Mr. Saleh, the first vice president, is today considered suspect by some Panjshiris because of his prominent role in President Ghani’s administration. Mr. Saleh openly criticized Mr. Ghani in his first term, then ran alongside him as his vice president for the second term; some Panjshiris have accused him of caving in to Mr. Ghani in return for power.

But while Panjshiri leadership is comfortable, for now, with critiquing the Kabul government from afar and protecting Mr. Keram, Shamsudin Hamid, 57, a former fighter who fought under Mr. Massoud in both the Soviet-Afghan war and the civil war, has other plans.

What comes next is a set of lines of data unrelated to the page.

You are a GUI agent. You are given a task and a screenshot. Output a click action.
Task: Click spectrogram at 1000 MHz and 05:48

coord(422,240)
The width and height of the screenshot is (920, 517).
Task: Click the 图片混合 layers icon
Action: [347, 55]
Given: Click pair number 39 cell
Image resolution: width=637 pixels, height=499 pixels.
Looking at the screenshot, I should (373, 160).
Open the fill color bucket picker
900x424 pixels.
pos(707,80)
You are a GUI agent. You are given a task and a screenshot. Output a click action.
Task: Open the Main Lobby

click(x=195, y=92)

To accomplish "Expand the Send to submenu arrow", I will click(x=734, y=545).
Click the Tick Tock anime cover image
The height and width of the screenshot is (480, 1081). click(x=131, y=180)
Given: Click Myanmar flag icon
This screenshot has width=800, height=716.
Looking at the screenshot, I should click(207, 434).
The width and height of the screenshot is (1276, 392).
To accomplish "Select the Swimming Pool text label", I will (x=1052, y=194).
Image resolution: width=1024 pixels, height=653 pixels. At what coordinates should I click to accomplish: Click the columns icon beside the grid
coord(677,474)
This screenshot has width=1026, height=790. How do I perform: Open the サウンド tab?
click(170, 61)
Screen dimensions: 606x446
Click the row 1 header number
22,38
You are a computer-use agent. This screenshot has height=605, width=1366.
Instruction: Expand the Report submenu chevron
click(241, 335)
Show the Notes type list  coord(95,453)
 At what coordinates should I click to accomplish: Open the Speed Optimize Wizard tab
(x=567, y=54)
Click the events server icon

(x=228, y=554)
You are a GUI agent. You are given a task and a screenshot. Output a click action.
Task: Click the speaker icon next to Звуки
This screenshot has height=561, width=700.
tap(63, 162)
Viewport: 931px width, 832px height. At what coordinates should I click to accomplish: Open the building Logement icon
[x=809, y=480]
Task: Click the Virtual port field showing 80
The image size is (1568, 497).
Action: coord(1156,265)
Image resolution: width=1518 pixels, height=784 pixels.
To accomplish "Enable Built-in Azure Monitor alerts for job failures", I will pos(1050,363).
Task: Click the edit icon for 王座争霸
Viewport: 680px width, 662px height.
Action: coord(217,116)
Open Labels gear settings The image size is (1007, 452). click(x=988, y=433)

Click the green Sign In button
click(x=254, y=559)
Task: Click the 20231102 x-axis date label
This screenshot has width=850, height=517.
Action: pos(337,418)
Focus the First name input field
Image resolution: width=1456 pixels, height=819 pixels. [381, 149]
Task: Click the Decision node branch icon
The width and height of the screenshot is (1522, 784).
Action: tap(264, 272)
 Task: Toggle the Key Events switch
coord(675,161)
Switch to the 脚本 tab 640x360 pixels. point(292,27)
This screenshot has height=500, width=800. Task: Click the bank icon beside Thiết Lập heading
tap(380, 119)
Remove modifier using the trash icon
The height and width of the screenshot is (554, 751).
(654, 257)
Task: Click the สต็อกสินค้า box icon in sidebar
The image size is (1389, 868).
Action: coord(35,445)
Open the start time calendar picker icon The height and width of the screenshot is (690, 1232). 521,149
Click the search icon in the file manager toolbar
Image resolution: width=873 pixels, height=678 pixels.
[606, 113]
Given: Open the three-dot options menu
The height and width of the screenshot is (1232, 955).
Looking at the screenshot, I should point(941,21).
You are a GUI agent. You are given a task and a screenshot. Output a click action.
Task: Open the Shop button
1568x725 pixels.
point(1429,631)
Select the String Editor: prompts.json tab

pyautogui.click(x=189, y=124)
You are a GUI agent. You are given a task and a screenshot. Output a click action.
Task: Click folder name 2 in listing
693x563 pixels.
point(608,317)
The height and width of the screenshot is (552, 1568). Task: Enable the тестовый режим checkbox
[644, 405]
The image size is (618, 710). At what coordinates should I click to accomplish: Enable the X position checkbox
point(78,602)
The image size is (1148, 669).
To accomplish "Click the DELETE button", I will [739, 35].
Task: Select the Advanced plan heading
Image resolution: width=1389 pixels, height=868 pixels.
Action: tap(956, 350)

In his office in a government-funded education center in Bazarak, a gray Czech-pistol strapped to his hip, Mr. Hamid outlined a renewed effort to bring back the Northern Alliance. It will be led, he said, by Mr. Massoud’s protégés, including Mr. Massoud’s son, Ahmad Massoud, a 31-year-old who earned his undergraduate and master’s degrees in London and has little military experience.

Mr. Hamid has lived well, like many of his compatriots who became warlords during the civil war and after the American-led invasion. Mr. Hamid sent five of his daughters to university and landed a well-paid government job as the head of Panjshir’s teacher training center.

Still, he says his generation will lead the renewal of the Northern Alliance, also known as the United Front. The calls for the return of independent militias have drawn public condemnation from officials in Kabul, though some privately believe their return could serve some purpose in the months to come.

“We’re the second generation,” Mr. Hamid said. “There are thousands of people who want to reform the United Front.”

Frustration has often simmered in the north, but it has seldom been given as much fuel as it is getting now, as the government and other Afghan factions negotiate with the Taliban in Qatar in a process that could lead to a power-sharing government with the insurgency.

Mr. Hamid and other Panjshiri figures accuse the United States of abandoning the country to the same forces they fought a generation ago, and vow they will not go without a new fight.

“This peace process is an American project,” Mr. Hamid said. “The Americans want the Taliban to come back to the country. But we are going to fight them. We won’t sacrifice the last 19 years of progress — that is nonnegotiable.”